Paris, le 9 janvier 2007

La Cour Suprême autrichienne confirme que la sentence arbitrale du 26 novembre 2004 n’affecte pas les droits de Vivendi sur la participation dans PTC

La Cour Suprême autrichienne a rendu le 18 décembre 2006 un jugement définitif dans le litige qui oppose Elektrim Telekomunikacja (« Telco »), filiale de Vivendi, à Deutsche Telekom (DT) et Elektrim, à la suite de la sentence arbitrale du 26 novembre 2004 rendue en Autriche.

La Cour Suprême a confirmé que Telco n’était pas partie à cet arbitrage entre DT et Elektrim seuls et que la sentence arbitrale du 26 novembre 2004 ne pouvait donc affecter les droits de Telco. La propriété de Telco de 48 % de PTC ne peut être contestée sur la base de l’arbitrage de Vienne.

C’est donc la quatrième instance judiciaire, après le tribunal arbitral, le tribunal de première instance et la cour d’appel de Vienne, à confirmer la position défendue par Telco et Vivendi, mais toujours contestée par DT et Elektrim afin de spolier Telco des 48 % de PTC.

L’interprétation soutenue par Deutsche Telekom et Elektrim devant la Cour Suprême, selon laquelle Telco est soumis à cet arbitrage et que cet arbitrage aurait eu pour effet de le
déposséder de sa participation dans PTC, sans même aucune indemnisation, a donc été définitivement rejetée sans aucune ambiguïté. Cette interprétation abusive utilisait un extrait de la décision arbitrale pour en déformer le sens.

DT est à l’origine de l’arbitrage de Vienne rendu en 2004. En portant son différend devant un tribunal arbitral à Vienne, DT et Elektrim se sont engagés à respecter et appliquer de bonne foi le jugement du tribunal et son interprétation définitive par la Cour Suprême autrichienne.

Deutsche Telekom, qui prétend être propriétaire des 48 % de PTC, a donc l’obligation de les restituer sans délai à Telco.

 

Ci-après des extraits du jugement :

« S’agissant de la requête de la première défenderesse (DT), le tribunal arbitral a estimé, avec effet impératif et définitif à l’encontre uniquement de la deuxième défenderesse (Elektrim), que le transfert d’actions de Polska Telefonia Cyfrowa, effectué en 1995 depuis la deuxième défenderesse (Elektrim) au plaignant (Telco) était légalement dénué d’effets. S’agissant du plaignant (Telco), le tribunal arbitral s’est déclaré incompétent, précisant explicitement que dans la procédure d’arbitrage, il lui était donc impossible de connaître les requêtes déposées par la première défenderesse (DT) à l’encontre du plaignant (Telco) » …

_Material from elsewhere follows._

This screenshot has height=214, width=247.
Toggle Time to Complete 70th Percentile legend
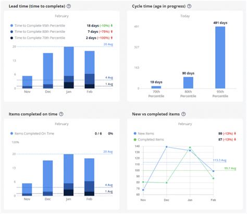(x=38, y=38)
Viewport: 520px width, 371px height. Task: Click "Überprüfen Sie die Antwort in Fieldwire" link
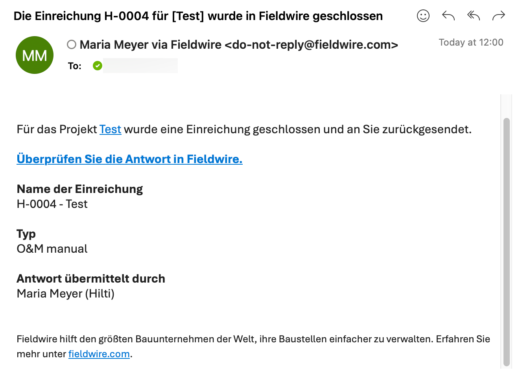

« Dans le présent dossier, la décision arbitrale a les mêmes effets qu’une décision contraignante et définitive d’une décision de justice pour les deux parties. Dès lors, il ne fait aucun doute que les effets d’un jugement arbitral contraignant et définitif – à l’instar d’une décision rendue par un tribunal – ne concernent en principe que les parties » …

« Pour autoriser le dépôt d’une requête en annulation d’une décision arbitrale, une des conditions préalables est que cette décision arbitrale, eu égard à son contenu objectif, porte atteinte aux droits du plaignant (Telco) qui demande cette annulation (de la décision arbitrale). Ce n’est pas le cas ici. ».